» Work to be completed
Copy the records from the line containing "You are a GUI" through the line containing "pyautogui.click(x=179, y=24)", inclusive, reproducing each line verbatim. Leave the pictures out of your copy.

» Data for processing
------------

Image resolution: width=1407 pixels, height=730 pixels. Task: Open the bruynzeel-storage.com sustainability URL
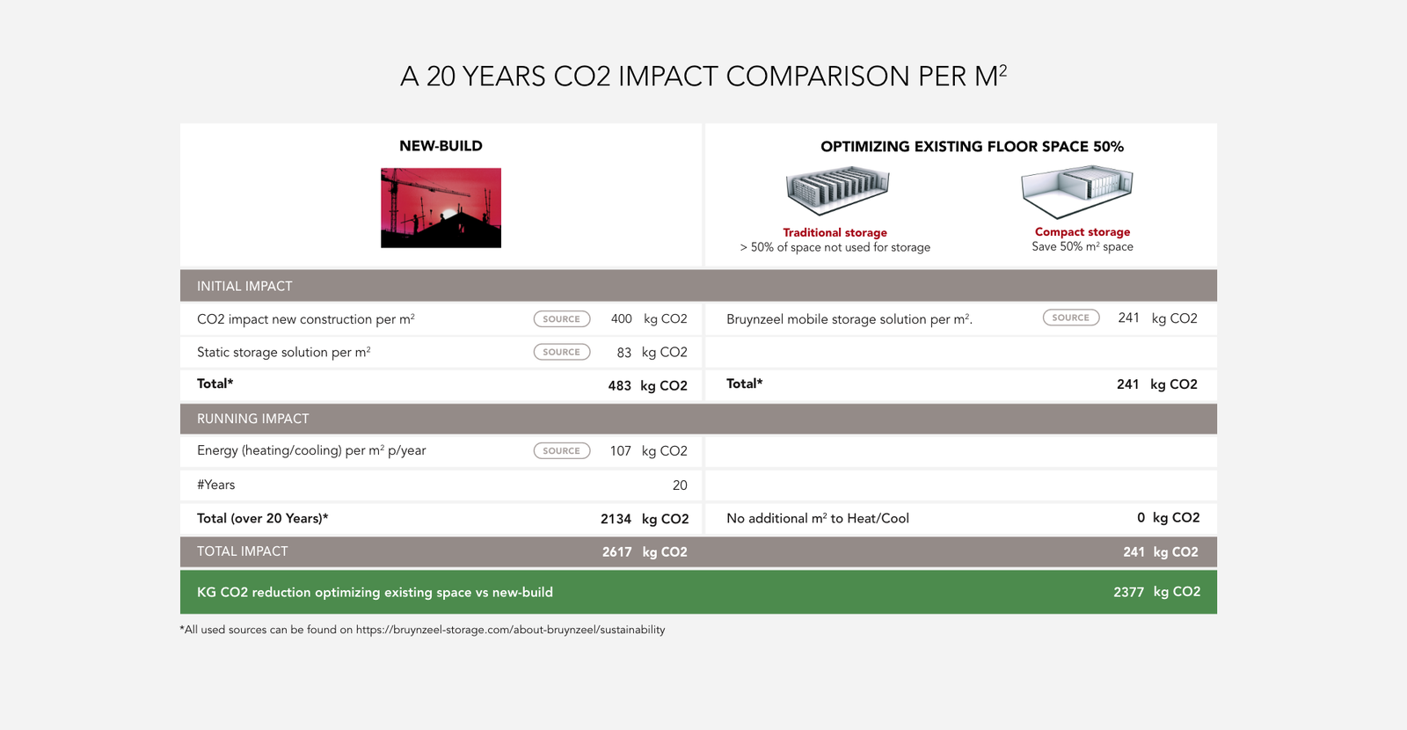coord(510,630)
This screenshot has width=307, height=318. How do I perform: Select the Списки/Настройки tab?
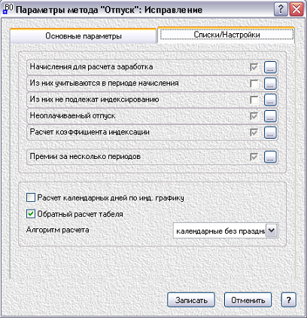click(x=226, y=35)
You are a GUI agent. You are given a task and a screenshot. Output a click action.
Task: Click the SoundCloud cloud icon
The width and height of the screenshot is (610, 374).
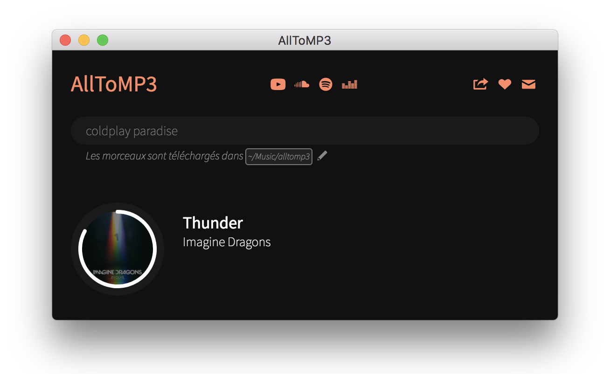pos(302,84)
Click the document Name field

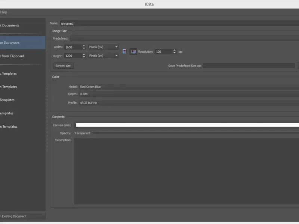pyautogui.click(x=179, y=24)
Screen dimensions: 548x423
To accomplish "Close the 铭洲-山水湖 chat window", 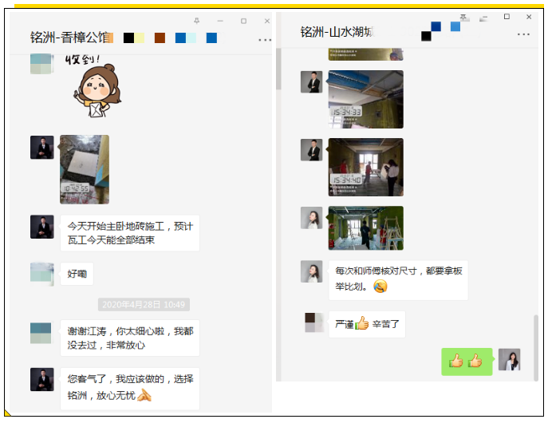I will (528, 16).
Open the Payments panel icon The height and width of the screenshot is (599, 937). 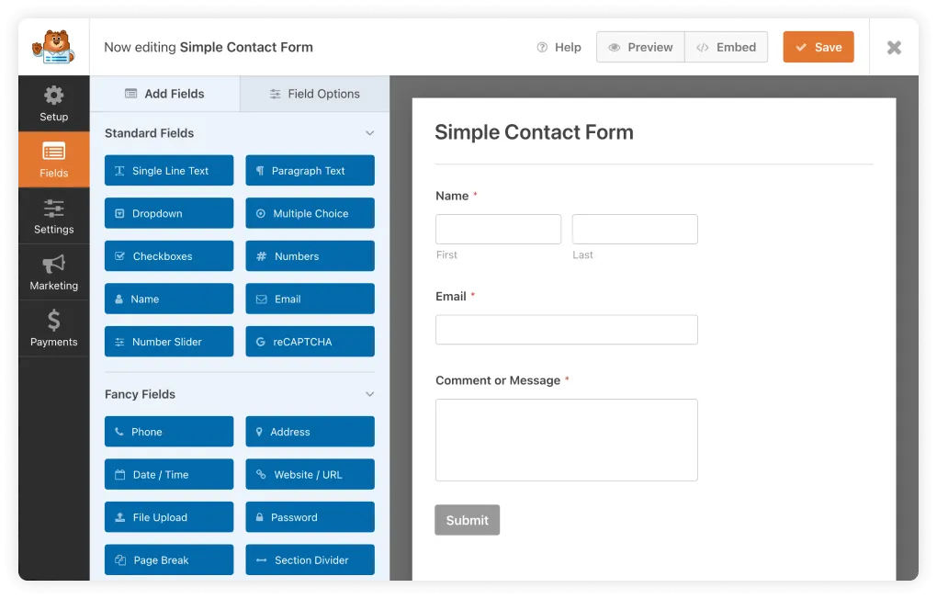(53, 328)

------------

» Output of the task
You are a GUI agent. You are given a task and a screenshot. Output a click action.
Task: Click the SoundCloud cloud icon
The width and height of the screenshot is (610, 374).
pos(302,84)
Click the document Name field

pyautogui.click(x=179, y=24)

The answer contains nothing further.